#### YOUR GOAL:
Set down word for word each line from the one containing "Given: Select the" through the end of the records, both included. Do not copy any pictures.

Pixel coordinate grounding data
┄┄┄┄┄┄┄┄┄┄
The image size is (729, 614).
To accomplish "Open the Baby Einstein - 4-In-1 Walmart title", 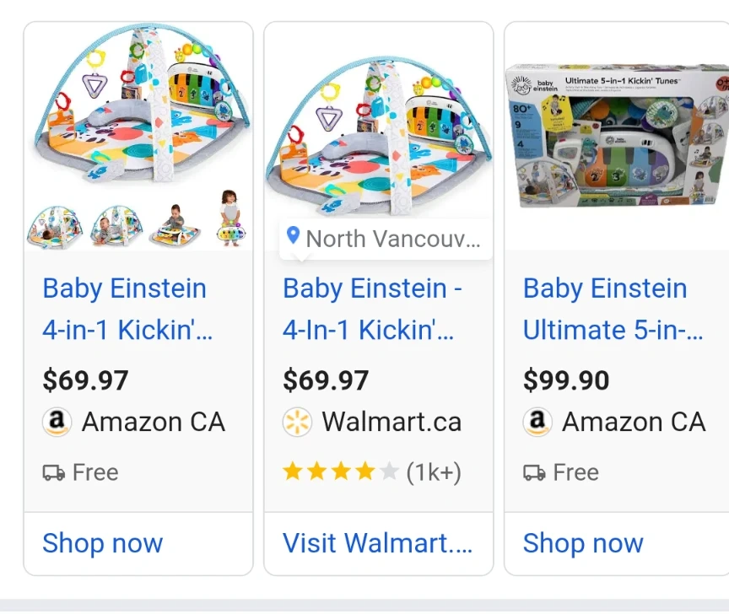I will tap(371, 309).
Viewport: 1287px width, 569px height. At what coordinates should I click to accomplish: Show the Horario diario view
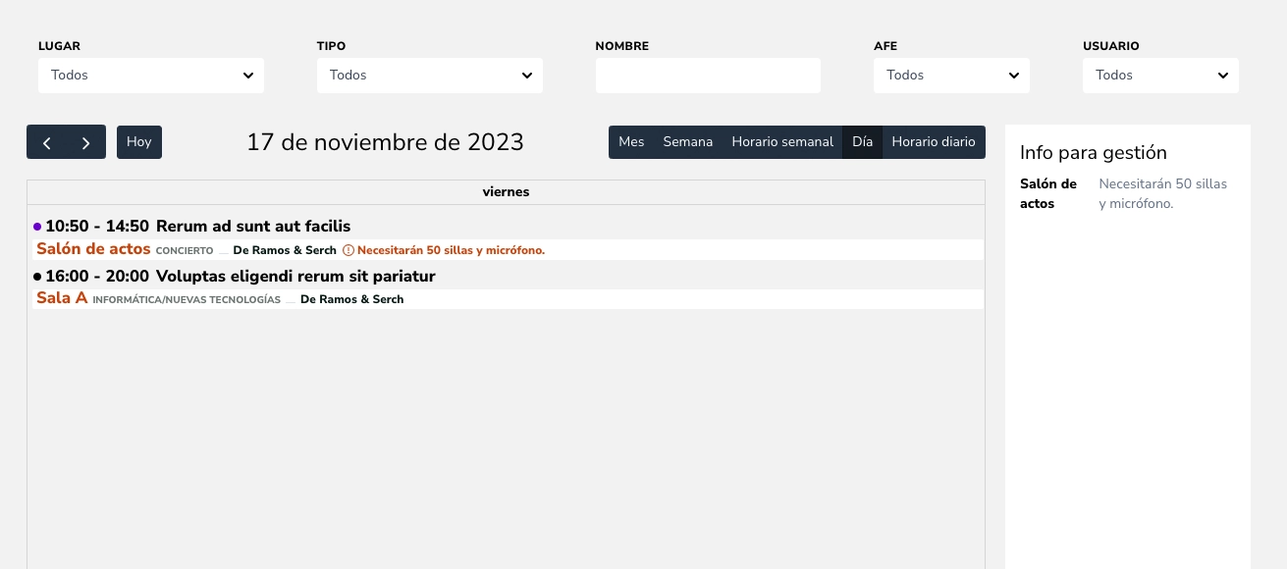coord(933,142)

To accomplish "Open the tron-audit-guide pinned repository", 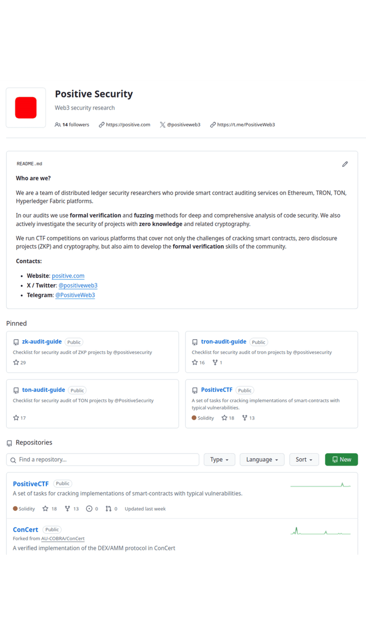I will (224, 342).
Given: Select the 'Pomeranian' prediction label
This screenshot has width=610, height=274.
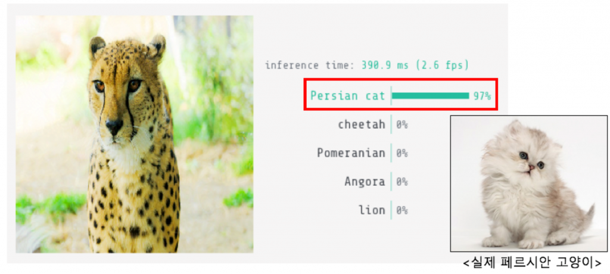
┄┄┄┄┄┄┄┄┄┄
#### ANSWER FOR THE TASK:
Given: Select the 'Pomeranian' prediction label
This screenshot has width=610, height=274.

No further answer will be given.